■ **Data excerpts**
◇ ◇ ◇

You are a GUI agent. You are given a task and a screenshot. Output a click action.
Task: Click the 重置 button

◇ ◇ ◇

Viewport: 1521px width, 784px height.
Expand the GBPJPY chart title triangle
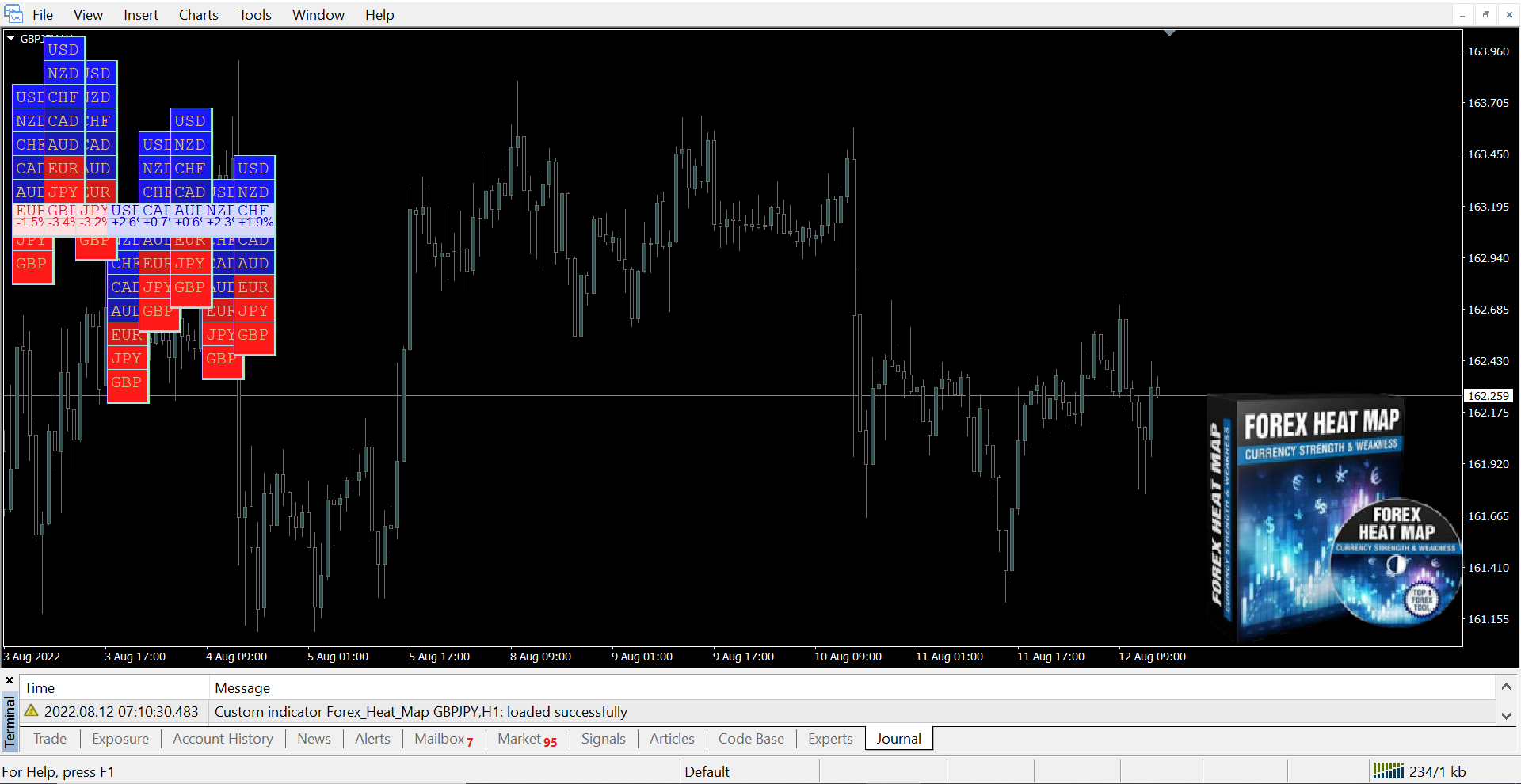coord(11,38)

◇ ◇ ◇

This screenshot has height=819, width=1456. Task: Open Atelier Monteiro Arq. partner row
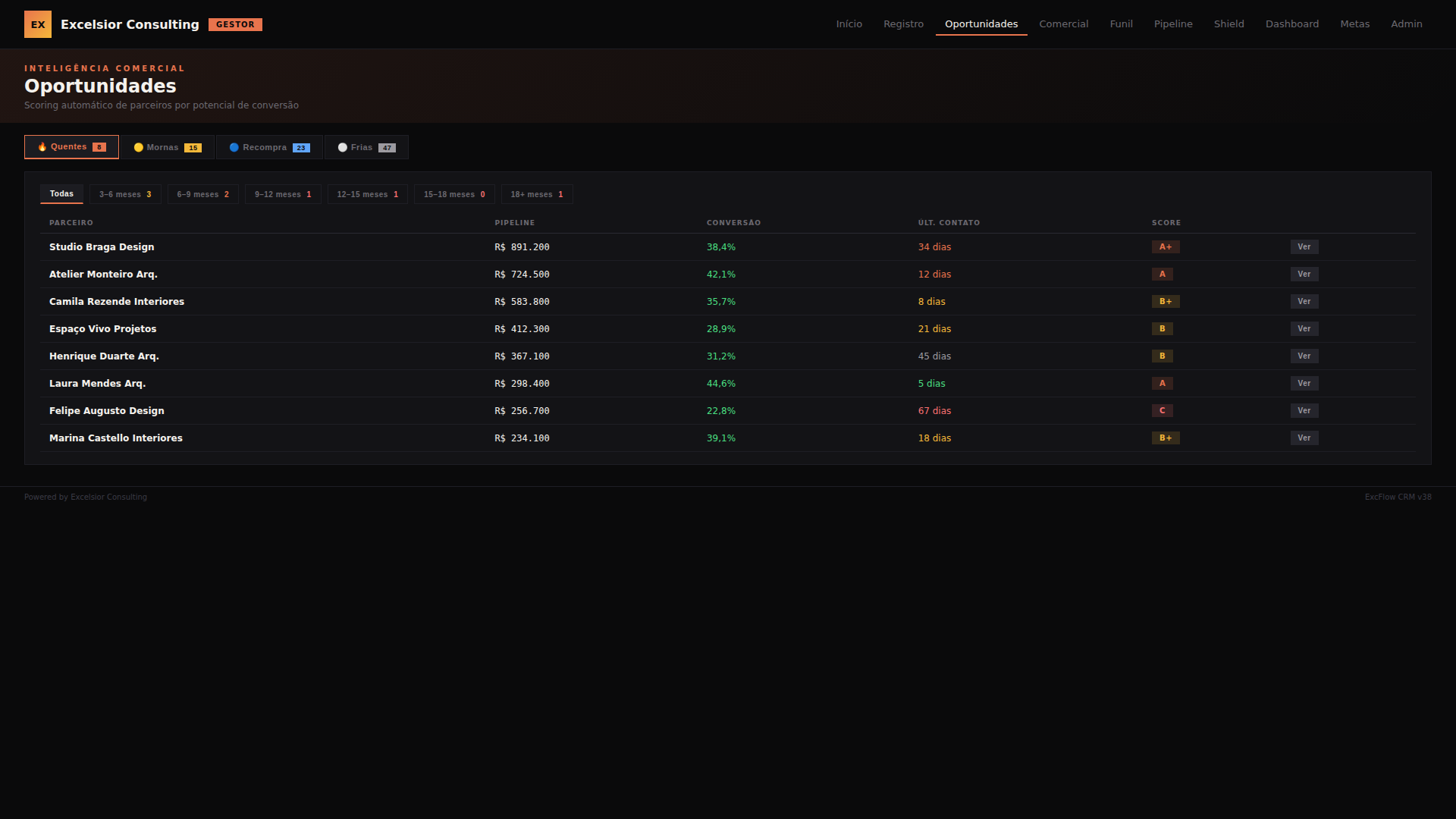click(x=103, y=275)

◇ ◇ ◇

Reproduce the material verbatim, beginning with the line that contains "This screenshot has" and continuing through the line that contains "click(x=103, y=275)". Omit the pictures from your answer.

■ **Answer to this problem**
This screenshot has height=819, width=1456. Task: Open Atelier Monteiro Arq. partner row
click(x=103, y=275)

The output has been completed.